EXTRACT
####

What’s the best phone or tablet for a Google+ Hangout?

The crowning achievement of Google’s budding social network by far is the ability to communicate with up to nine other people across the world instantly, and for free. Since the arrival of Hangouts,Google+ users have done everything from communicate casually to conduct trans-continental business meetings. There’s no limit to what those nine people can do, or how long they can do it. To make things even better, users can even enter a Hangout from an Android or iOS device, be that a tablet or a phone.

If you are an active Google+ user, you may consider how well your next device performs in a Hangout as a tie breaker when choosing your next gadget. Over the last week, we’ve gathered the top devices across manufacturers, operating systems, and mobile networks and put them all to the test. So, what is the best phone or tablet for a Google+ Hangout?


On paper, most of the hardware required for a Hangout is the same across most of the smartphones capable of joining the Hangout. For the most part, you’d think that the better camera, or the higher quality microphone setup would be the qualities you would look for in terms of what would be best for a Hangout. At the core, what you are really looking for is a chipset that supports hardware acceleration, specifically for video. This architecture type is called NEON. A device with NEON architecture enhances video encoding or decoding, graphics in things like games, and image/speech processing. NEON devices will handle Hangouts much better than non-NEON devices.

####

ENTRIES SHOWN
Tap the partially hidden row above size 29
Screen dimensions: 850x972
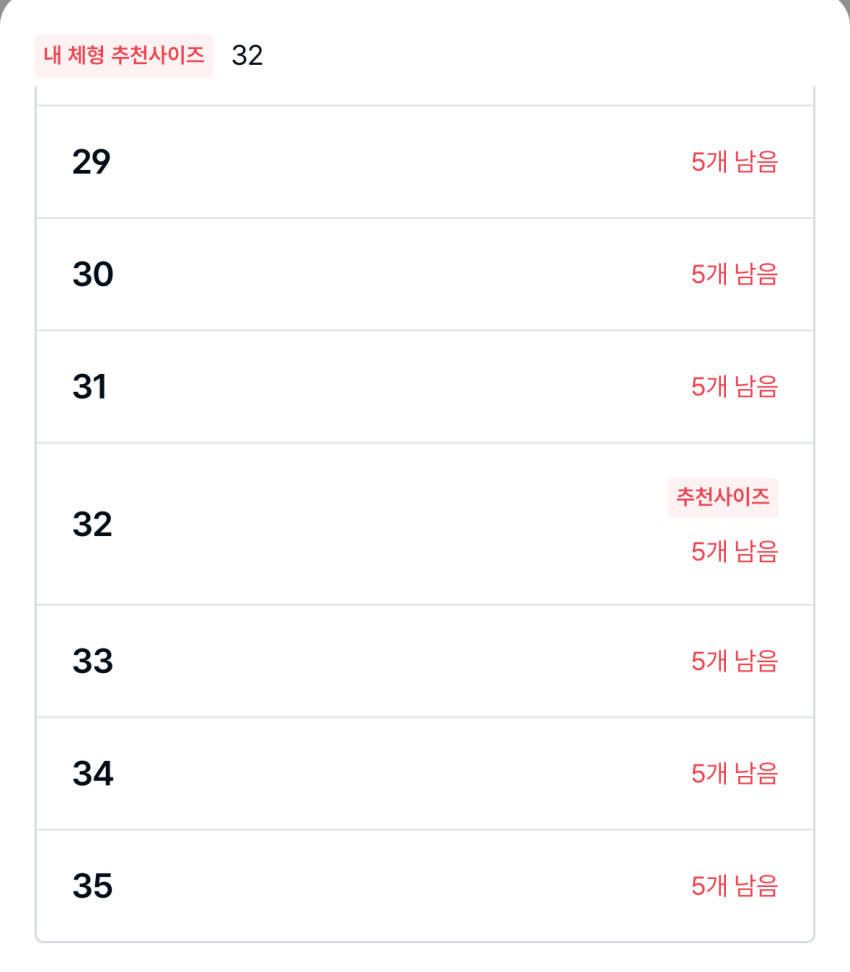click(x=425, y=96)
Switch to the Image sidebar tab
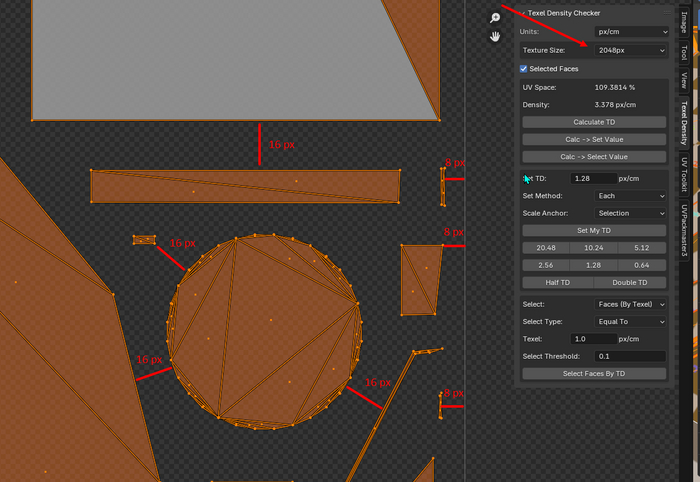 click(684, 21)
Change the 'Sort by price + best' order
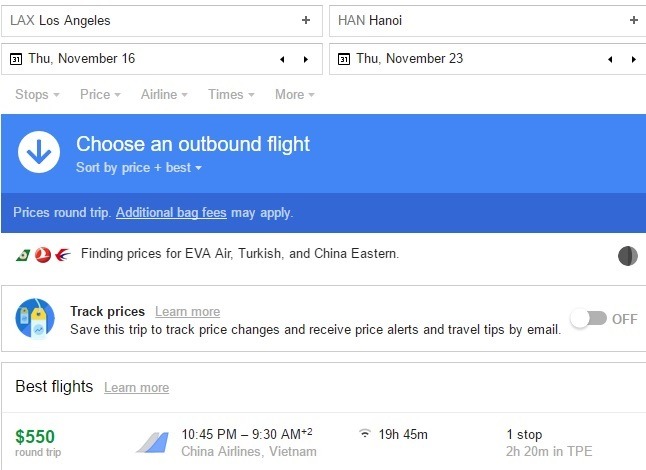Image resolution: width=646 pixels, height=470 pixels. tap(139, 168)
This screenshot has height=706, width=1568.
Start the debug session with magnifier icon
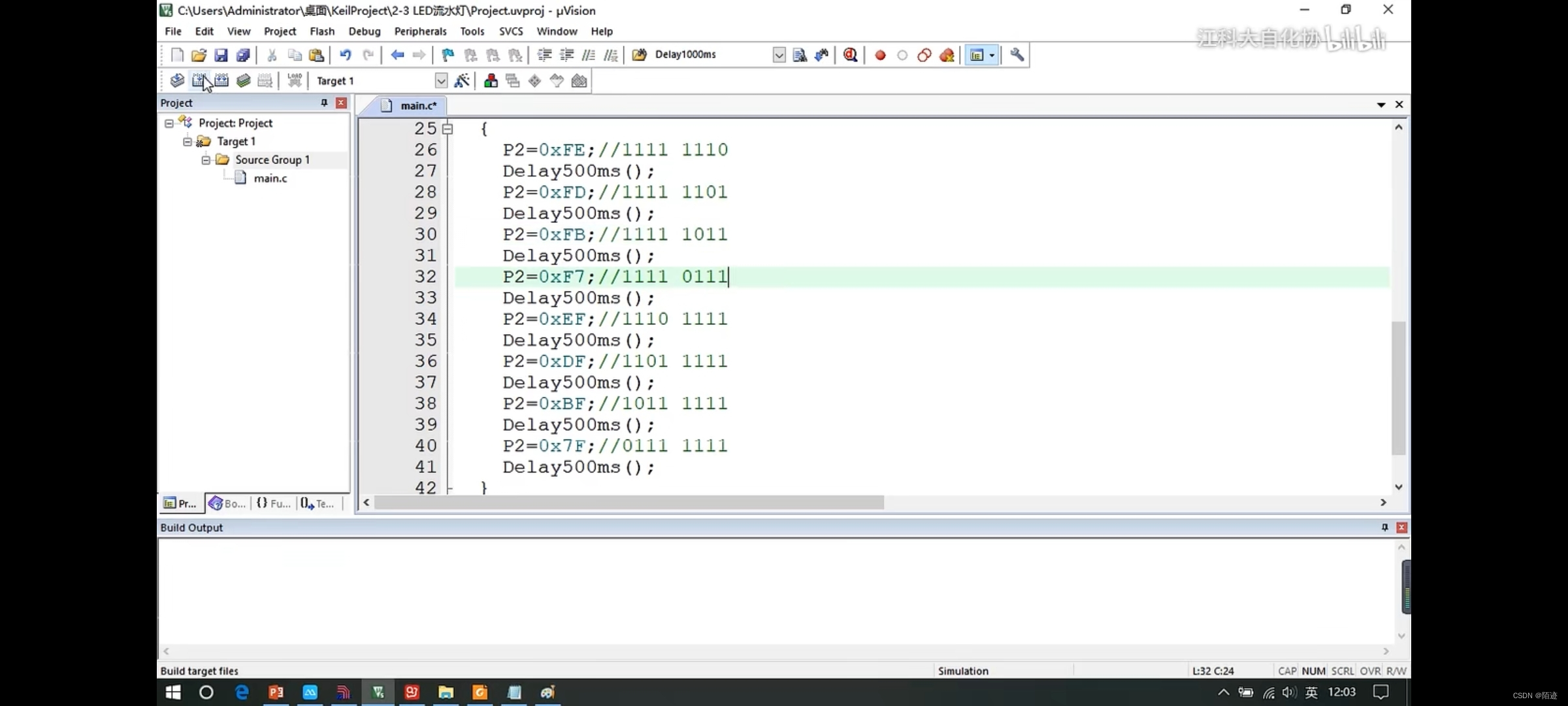pos(850,55)
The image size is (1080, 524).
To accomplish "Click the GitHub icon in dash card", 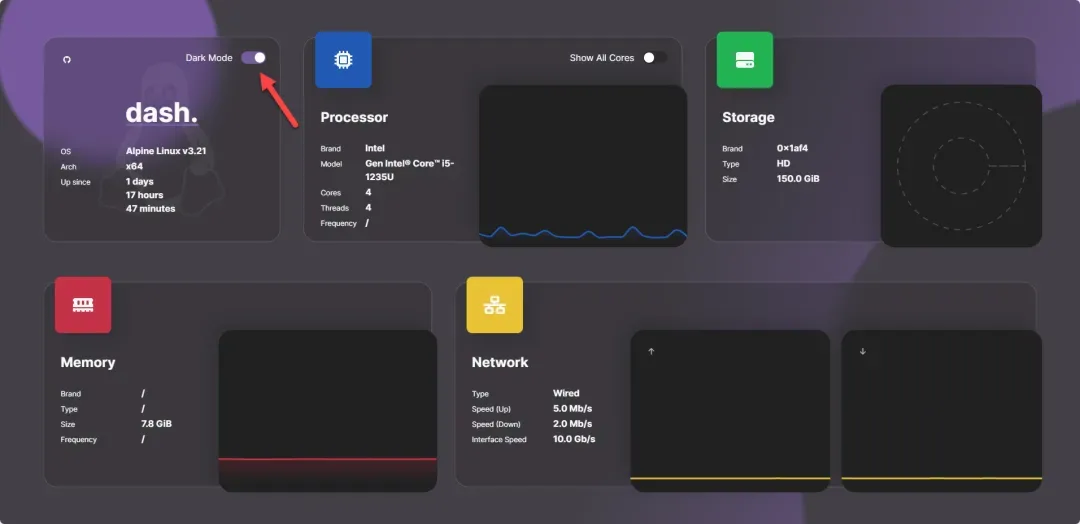I will tap(67, 60).
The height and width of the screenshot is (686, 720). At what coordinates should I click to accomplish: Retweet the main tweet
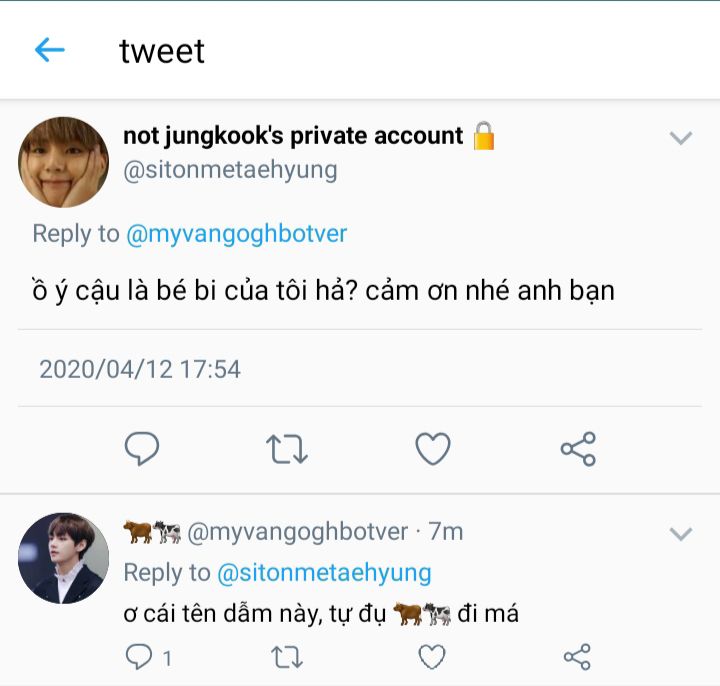tap(287, 449)
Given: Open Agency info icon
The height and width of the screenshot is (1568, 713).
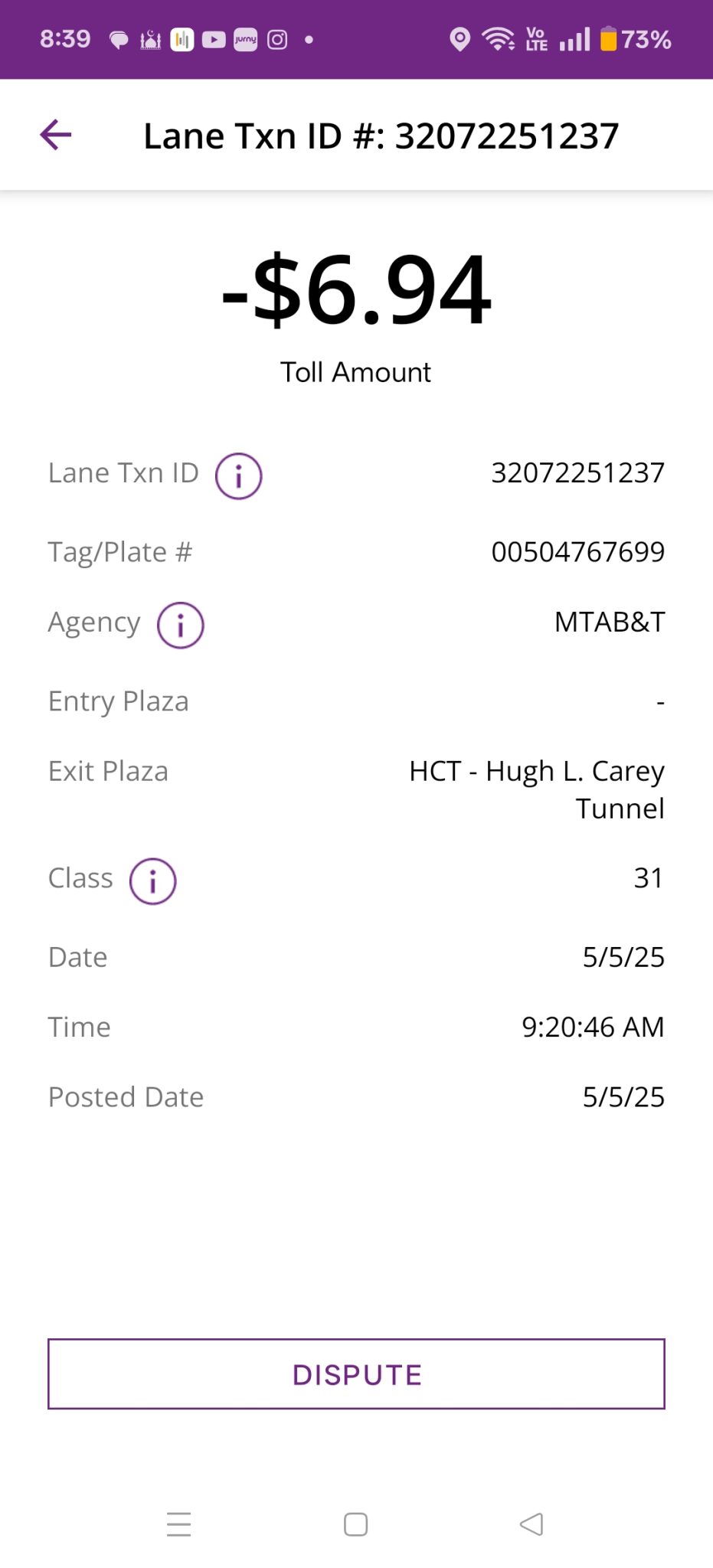Looking at the screenshot, I should (181, 626).
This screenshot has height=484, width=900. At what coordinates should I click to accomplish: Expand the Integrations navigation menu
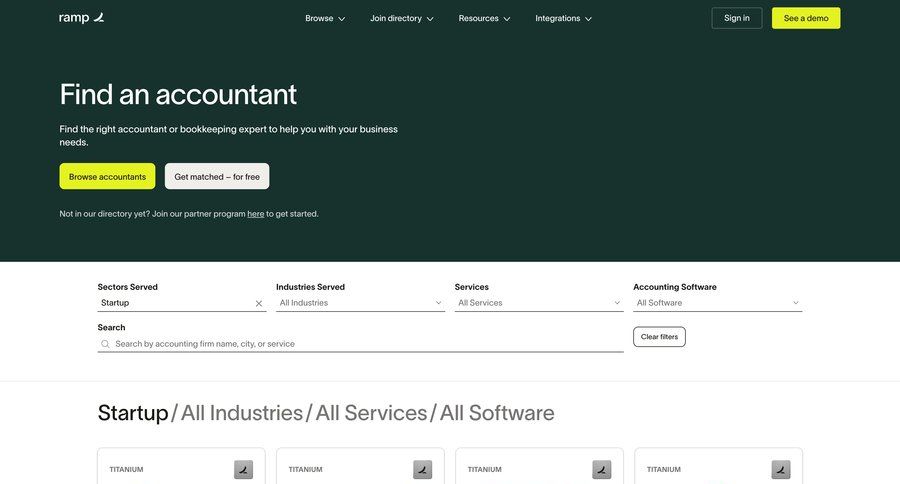click(563, 18)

####

WHAT YOU NEED TO DO
Answer these from the Hangouts article:
1. With up to how many other people can a user communicate in a Hangout?
2. Over what period were the top devices gathered and tested?
3. What is the name of the architecture type for chipsets that support hardware acceleration for video?
Rely only on the Hangouts article, not on the data.

RESPONSE FOR THIS EXERCISE
1. Up to nine other people.
2. The last week.
3. NEON.